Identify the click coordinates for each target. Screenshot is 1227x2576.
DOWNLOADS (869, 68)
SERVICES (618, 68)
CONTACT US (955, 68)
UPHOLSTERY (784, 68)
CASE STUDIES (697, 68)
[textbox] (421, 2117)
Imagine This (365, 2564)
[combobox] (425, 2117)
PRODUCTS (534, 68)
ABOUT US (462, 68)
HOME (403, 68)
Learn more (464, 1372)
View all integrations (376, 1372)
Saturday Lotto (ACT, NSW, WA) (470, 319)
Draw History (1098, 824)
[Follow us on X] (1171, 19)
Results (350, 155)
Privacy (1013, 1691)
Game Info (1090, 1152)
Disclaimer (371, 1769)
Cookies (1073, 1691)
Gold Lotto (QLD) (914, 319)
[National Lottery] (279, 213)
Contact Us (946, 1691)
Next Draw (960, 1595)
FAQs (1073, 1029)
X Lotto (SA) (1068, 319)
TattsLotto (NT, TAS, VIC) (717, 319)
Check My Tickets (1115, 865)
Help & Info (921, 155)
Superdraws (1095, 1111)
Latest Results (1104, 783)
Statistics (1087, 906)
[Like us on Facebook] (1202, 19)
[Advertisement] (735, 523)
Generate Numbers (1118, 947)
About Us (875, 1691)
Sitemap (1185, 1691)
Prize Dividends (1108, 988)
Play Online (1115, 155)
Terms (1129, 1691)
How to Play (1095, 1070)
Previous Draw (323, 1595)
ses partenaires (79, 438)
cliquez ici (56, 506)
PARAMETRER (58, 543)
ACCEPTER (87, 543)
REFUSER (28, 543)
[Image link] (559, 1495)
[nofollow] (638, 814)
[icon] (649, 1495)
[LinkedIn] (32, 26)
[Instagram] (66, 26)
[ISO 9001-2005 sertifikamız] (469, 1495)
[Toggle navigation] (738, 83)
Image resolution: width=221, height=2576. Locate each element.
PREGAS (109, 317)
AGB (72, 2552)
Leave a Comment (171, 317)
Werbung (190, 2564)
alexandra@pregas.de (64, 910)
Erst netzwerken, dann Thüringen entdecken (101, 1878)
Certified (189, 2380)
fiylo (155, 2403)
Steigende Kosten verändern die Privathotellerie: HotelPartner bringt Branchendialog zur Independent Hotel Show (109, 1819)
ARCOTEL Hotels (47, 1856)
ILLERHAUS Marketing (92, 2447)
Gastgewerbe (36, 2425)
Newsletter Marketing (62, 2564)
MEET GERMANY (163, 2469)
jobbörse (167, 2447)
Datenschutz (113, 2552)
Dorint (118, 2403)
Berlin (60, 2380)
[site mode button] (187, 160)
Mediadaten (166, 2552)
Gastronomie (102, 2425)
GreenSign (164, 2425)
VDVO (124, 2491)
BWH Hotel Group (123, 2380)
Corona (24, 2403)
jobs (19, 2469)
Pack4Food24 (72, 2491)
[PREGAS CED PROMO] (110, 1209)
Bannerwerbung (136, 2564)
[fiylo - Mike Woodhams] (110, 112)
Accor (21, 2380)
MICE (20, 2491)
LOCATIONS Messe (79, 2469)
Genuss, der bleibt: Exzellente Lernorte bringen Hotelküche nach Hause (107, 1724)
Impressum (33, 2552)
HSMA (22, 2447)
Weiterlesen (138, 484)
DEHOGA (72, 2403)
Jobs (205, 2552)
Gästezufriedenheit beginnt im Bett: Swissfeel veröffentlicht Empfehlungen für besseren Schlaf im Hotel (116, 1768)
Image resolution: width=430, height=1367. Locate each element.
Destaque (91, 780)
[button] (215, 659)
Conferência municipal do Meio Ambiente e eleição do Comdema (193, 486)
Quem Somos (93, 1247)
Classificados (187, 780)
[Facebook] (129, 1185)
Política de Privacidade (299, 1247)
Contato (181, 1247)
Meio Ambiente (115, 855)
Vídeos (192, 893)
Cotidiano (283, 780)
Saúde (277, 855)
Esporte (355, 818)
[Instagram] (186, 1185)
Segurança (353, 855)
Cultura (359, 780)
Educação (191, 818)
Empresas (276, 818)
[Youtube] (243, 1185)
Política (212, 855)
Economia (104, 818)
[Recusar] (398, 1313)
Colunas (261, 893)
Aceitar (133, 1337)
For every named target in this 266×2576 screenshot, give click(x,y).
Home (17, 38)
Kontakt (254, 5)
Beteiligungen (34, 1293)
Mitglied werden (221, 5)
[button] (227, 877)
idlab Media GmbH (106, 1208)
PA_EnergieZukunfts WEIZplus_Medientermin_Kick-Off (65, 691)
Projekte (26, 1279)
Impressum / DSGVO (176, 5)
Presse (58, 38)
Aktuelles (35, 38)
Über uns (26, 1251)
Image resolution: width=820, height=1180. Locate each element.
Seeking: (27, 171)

ABOUT THIS EXERCISE: Up to and including the line with "FAQs (1073, 1029)", restate the records above word for word from the very first line.

RESULT FOR THIS TASK:
Identify the click coordinates for each target. Screenshot is 1227x2576.
DOWNLOADS (869, 68)
SERVICES (618, 68)
CONTACT US (955, 68)
UPHOLSTERY (784, 68)
CASE STUDIES (697, 68)
[textbox] (421, 2117)
Imagine This (365, 2564)
[combobox] (425, 2117)
PRODUCTS (534, 68)
ABOUT US (462, 68)
HOME (403, 68)
Learn more (464, 1372)
View all integrations (376, 1372)
Saturday Lotto (ACT, NSW, WA) (470, 319)
Draw History (1098, 824)
[Follow us on X] (1171, 19)
Results (350, 155)
Privacy (1013, 1691)
Game Info (1090, 1152)
Disclaimer (371, 1769)
Cookies (1073, 1691)
Gold Lotto (QLD) (914, 319)
[National Lottery] (279, 213)
Contact Us (946, 1691)
Next Draw (960, 1595)
FAQs (1073, 1029)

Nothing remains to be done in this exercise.